O secretário de Defesa dos EUA, Pete Hegseth, anunciou planos para implementar a testagem de níveis de testosterona em militares a partir dos 30 anos. A iniciativa, apresentada como uma estratégia para otimizar o desempenho físico das tropas, é vista por observadores como uma bandeira ideológica da gestão Trump, que associa a virilidade à saúde militar. O projeto conta com o respaldo do secretário de Saúde, Robert Kennedy Jr., adepto da terapia de reposição hormonal.

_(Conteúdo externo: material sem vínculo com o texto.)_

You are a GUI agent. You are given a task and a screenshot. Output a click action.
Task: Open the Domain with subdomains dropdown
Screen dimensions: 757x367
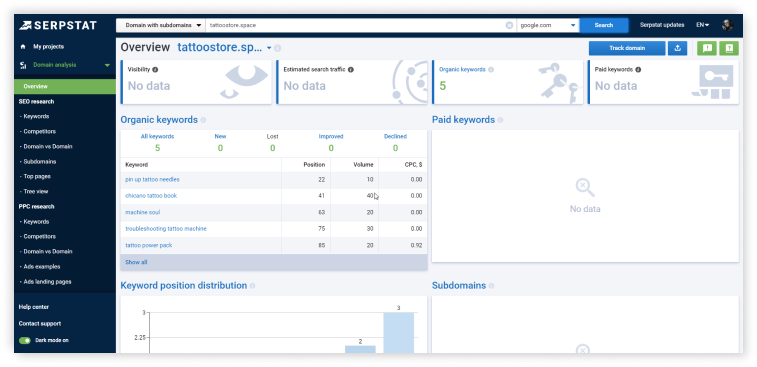coord(161,25)
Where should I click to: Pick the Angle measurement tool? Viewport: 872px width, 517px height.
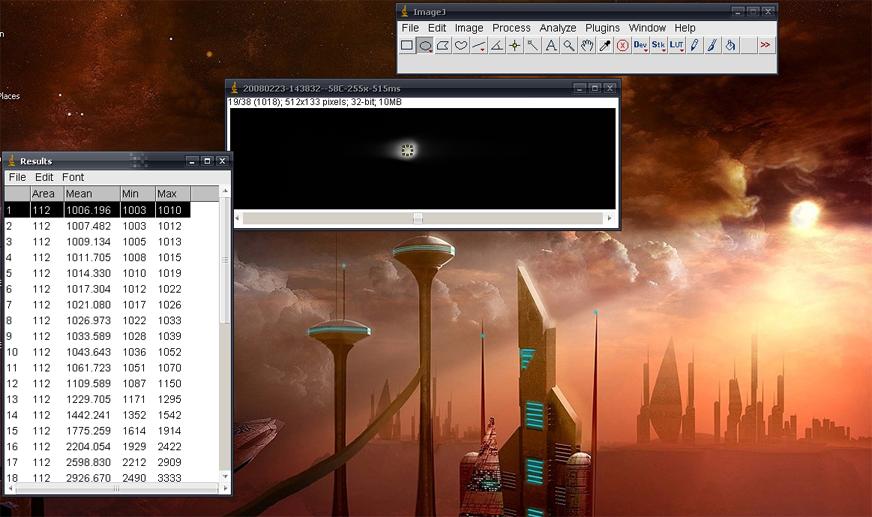tap(497, 45)
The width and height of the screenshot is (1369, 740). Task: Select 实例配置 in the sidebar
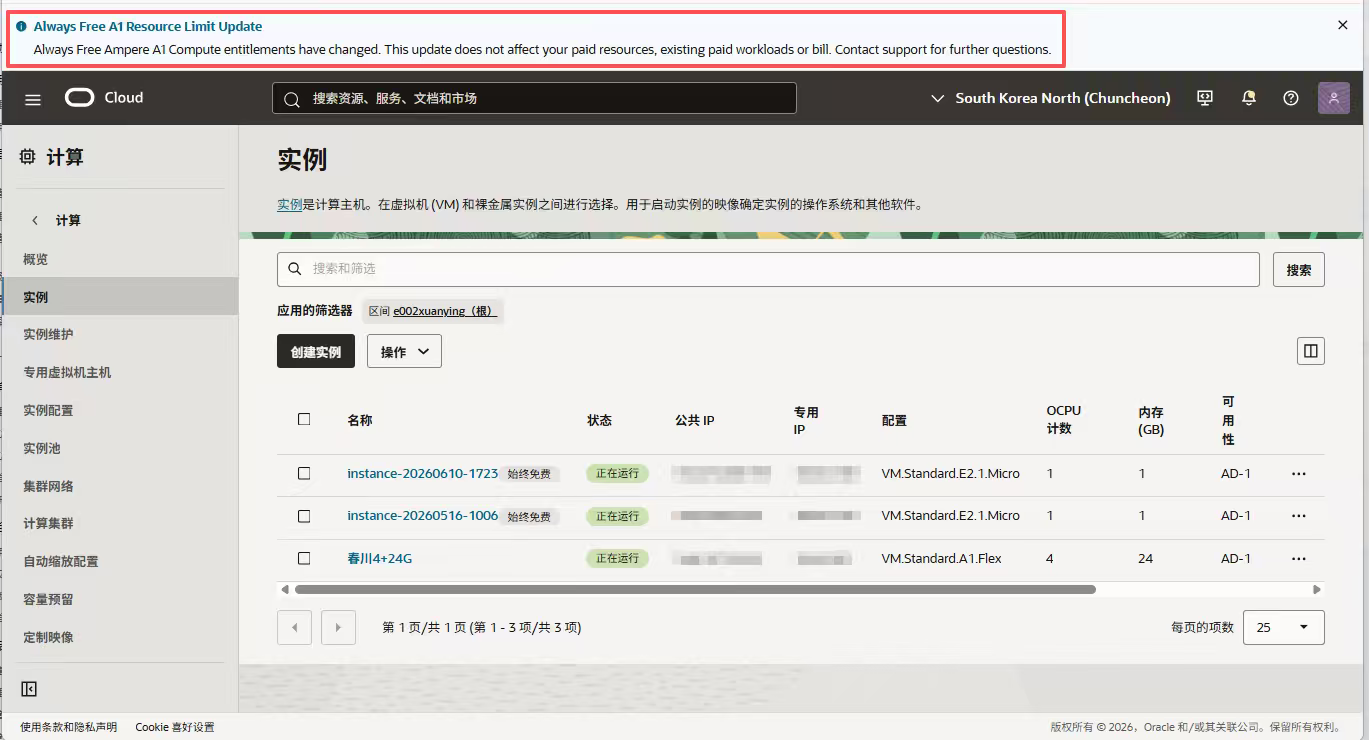(48, 410)
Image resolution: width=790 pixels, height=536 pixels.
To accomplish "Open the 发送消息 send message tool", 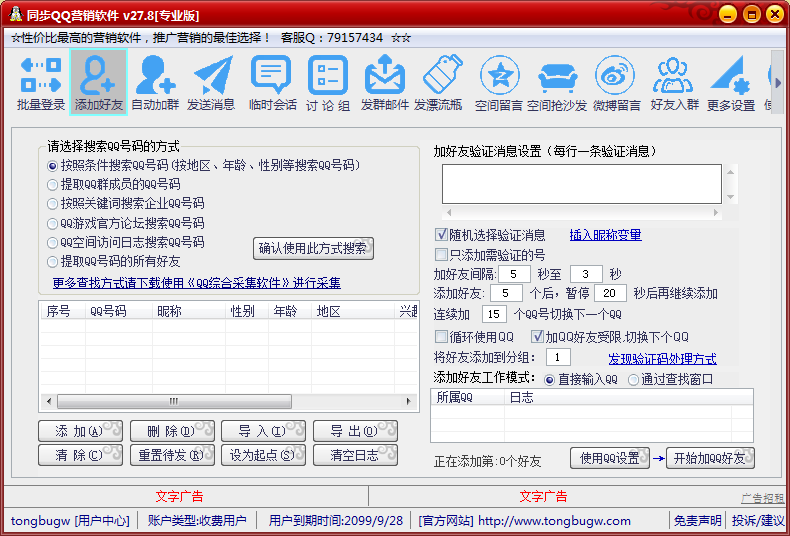I will 211,82.
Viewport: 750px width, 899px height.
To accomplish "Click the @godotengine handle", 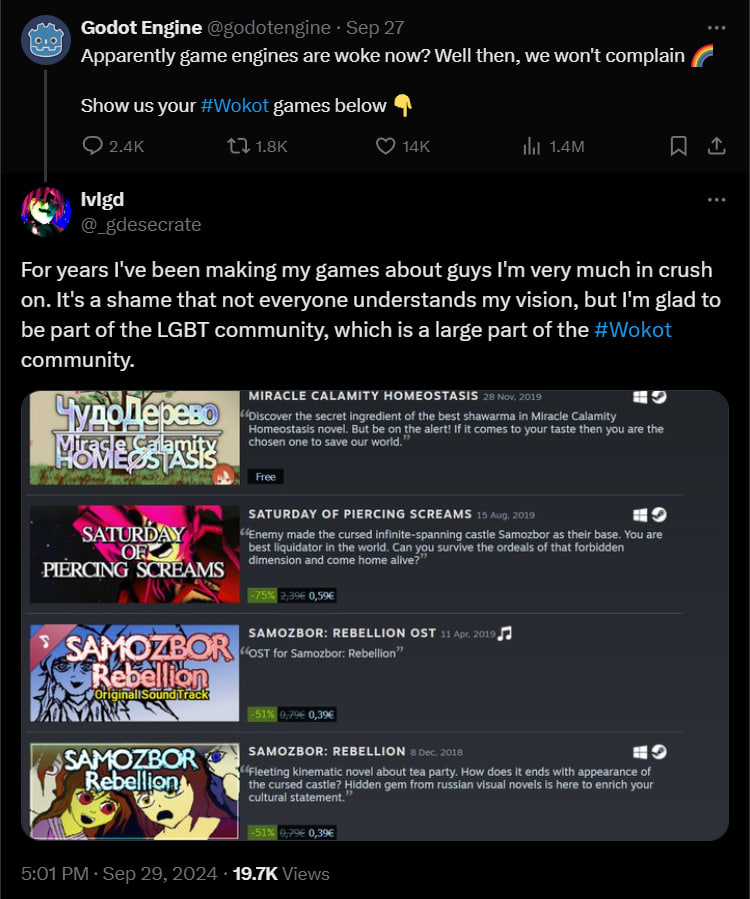I will 268,28.
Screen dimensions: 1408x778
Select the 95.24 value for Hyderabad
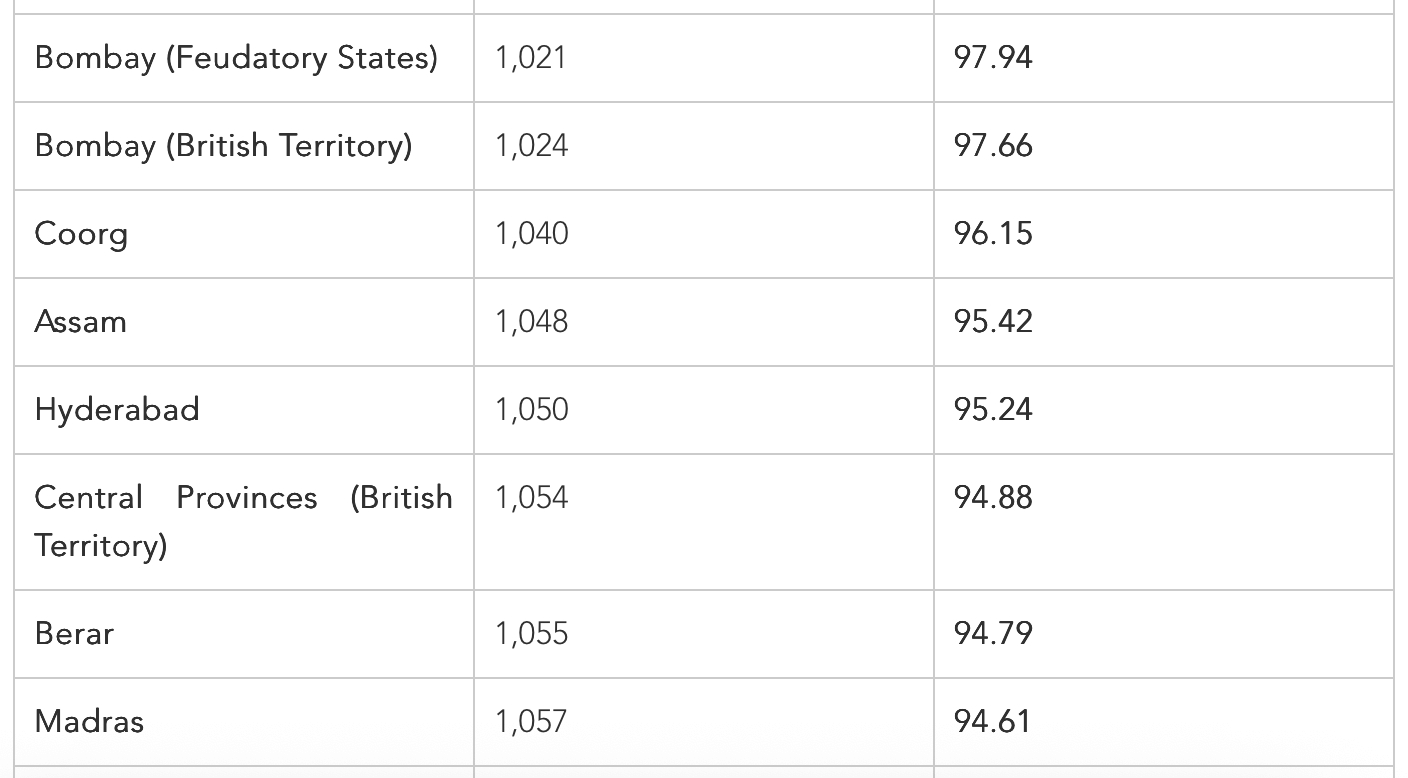pyautogui.click(x=993, y=410)
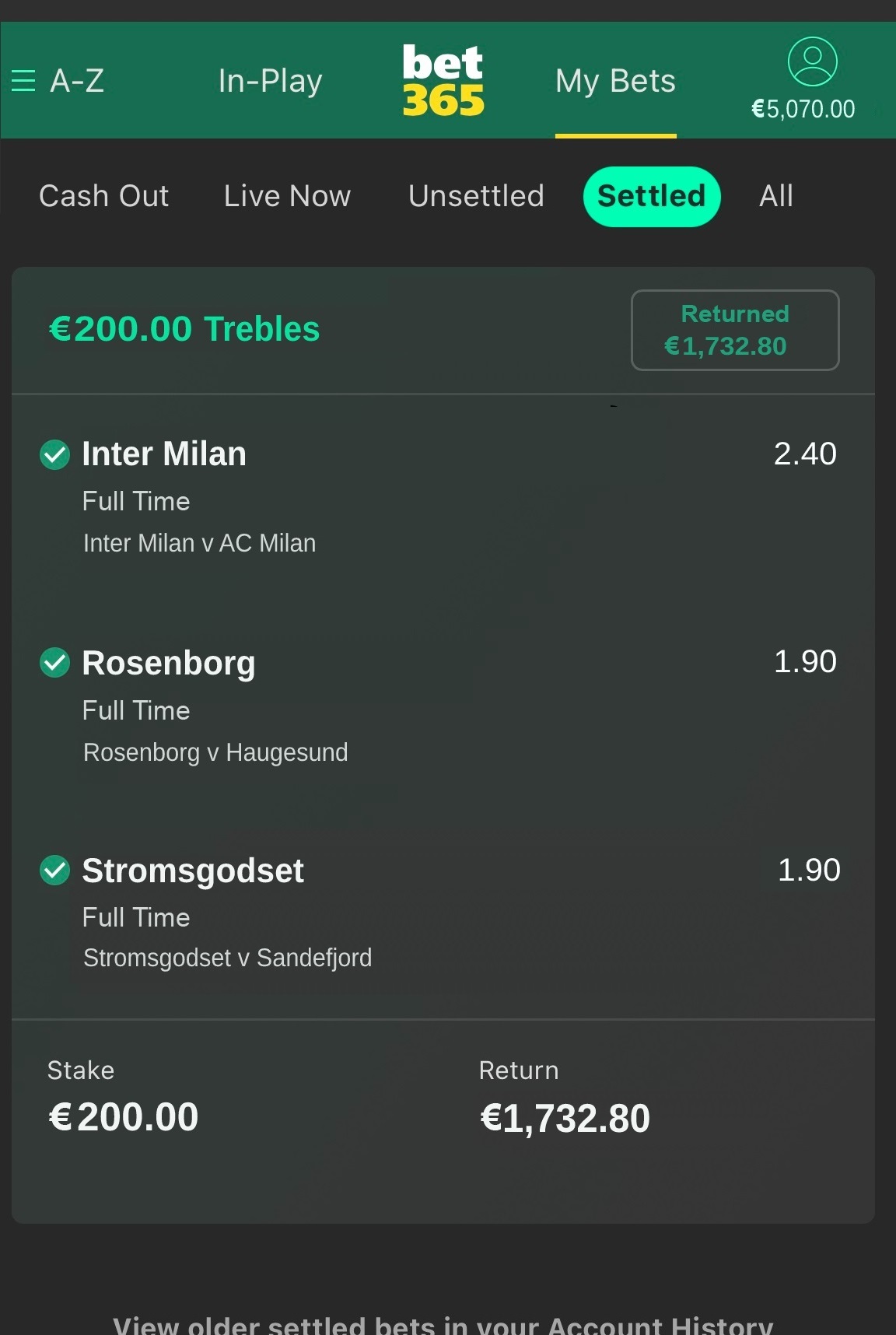Click the Inter Milan green checkmark icon
Screen dimensions: 896x1335
[54, 454]
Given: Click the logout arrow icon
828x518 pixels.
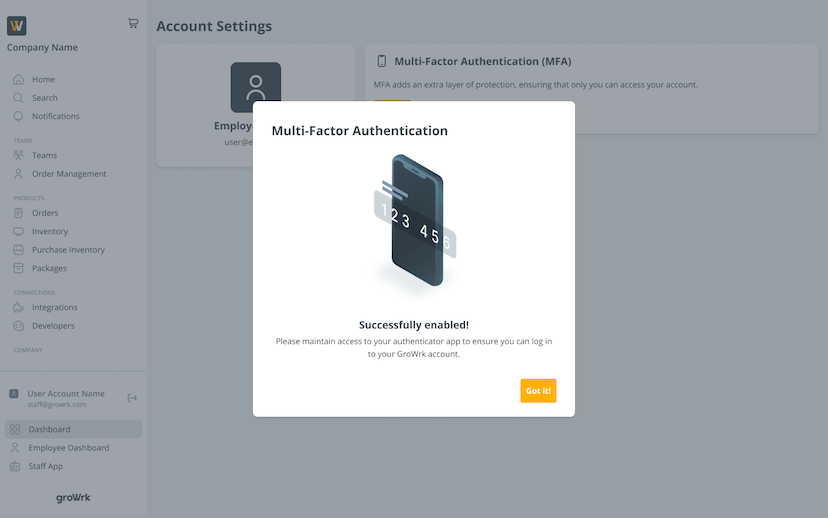Looking at the screenshot, I should click(132, 398).
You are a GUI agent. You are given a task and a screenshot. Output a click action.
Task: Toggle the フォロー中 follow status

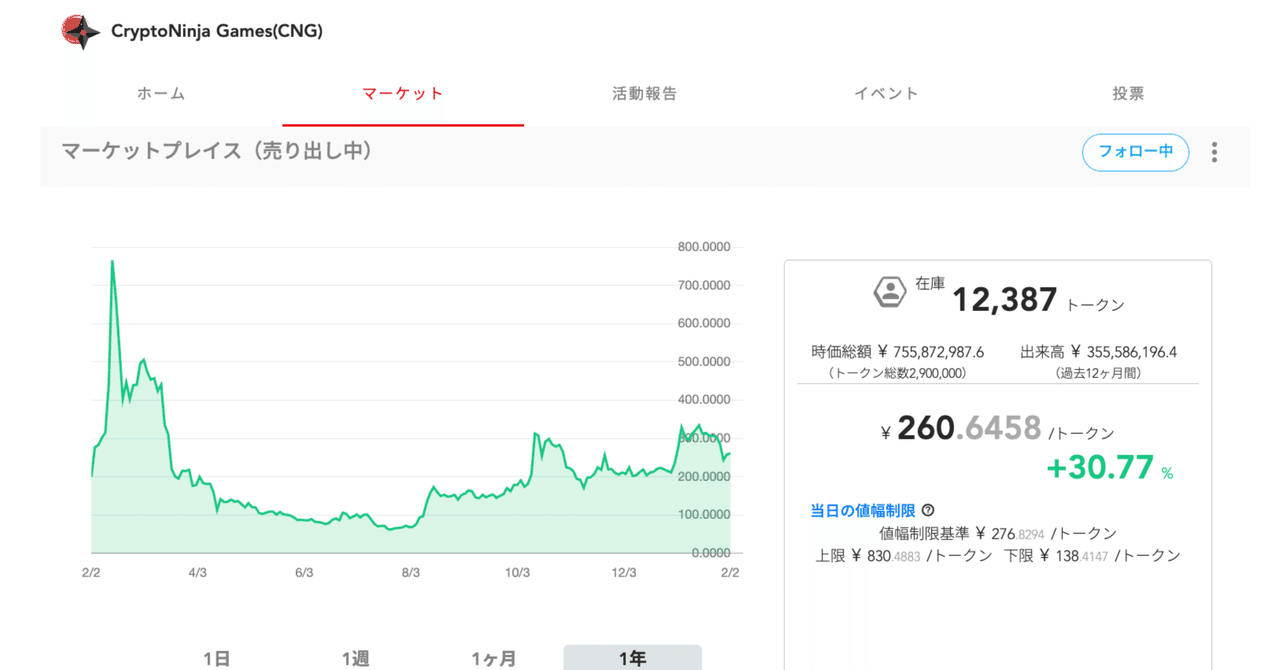point(1135,152)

A proposta enfrenta forte resistência de especialistas médicos, que apontam riscos à saúde, como problemas cardíacos, e questionam a necessidade clínica da medida. Além das preocupações técnicas, a iniciativa gerou controvérsia política devido à aparente contradição com as políticas atuais do governo, que restringem o acesso a tratamentos hormonais para militares transgênero, levantando debates sobre os critérios éticos e ideológicos que norteiam a gestão da saúde nas Forças Armadas.